◆ Provided information:

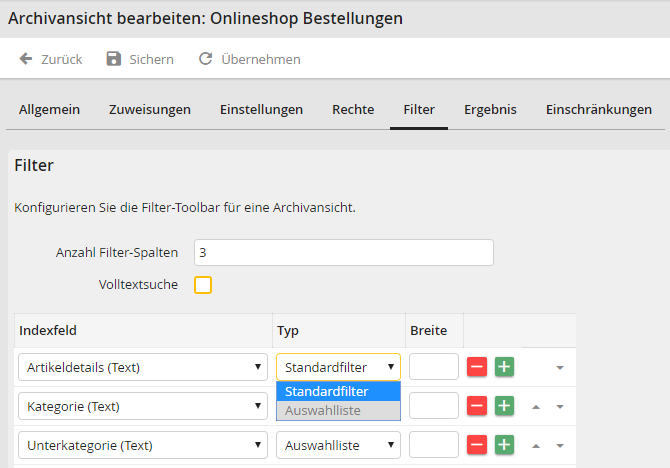Open the Einschränkungen tab
The width and height of the screenshot is (670, 468).
click(x=598, y=110)
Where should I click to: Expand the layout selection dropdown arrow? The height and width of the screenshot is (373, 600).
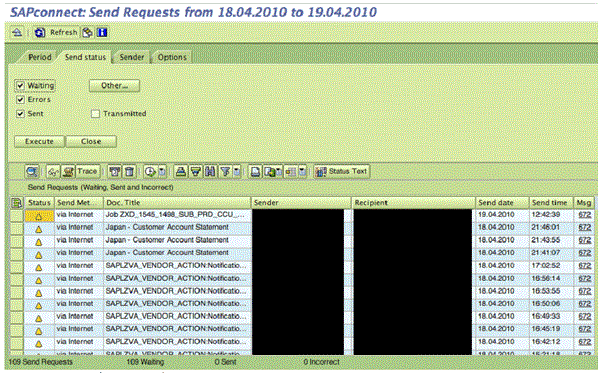pyautogui.click(x=302, y=172)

◆ Prompt: Quote, without alteration, the lines running from the line containing "Where should I" to the last line of the entries, and include no pictures.

◆ Task response:
Where should I click to: Expand the layout selection dropdown arrow? The height and width of the screenshot is (373, 600).
pyautogui.click(x=302, y=172)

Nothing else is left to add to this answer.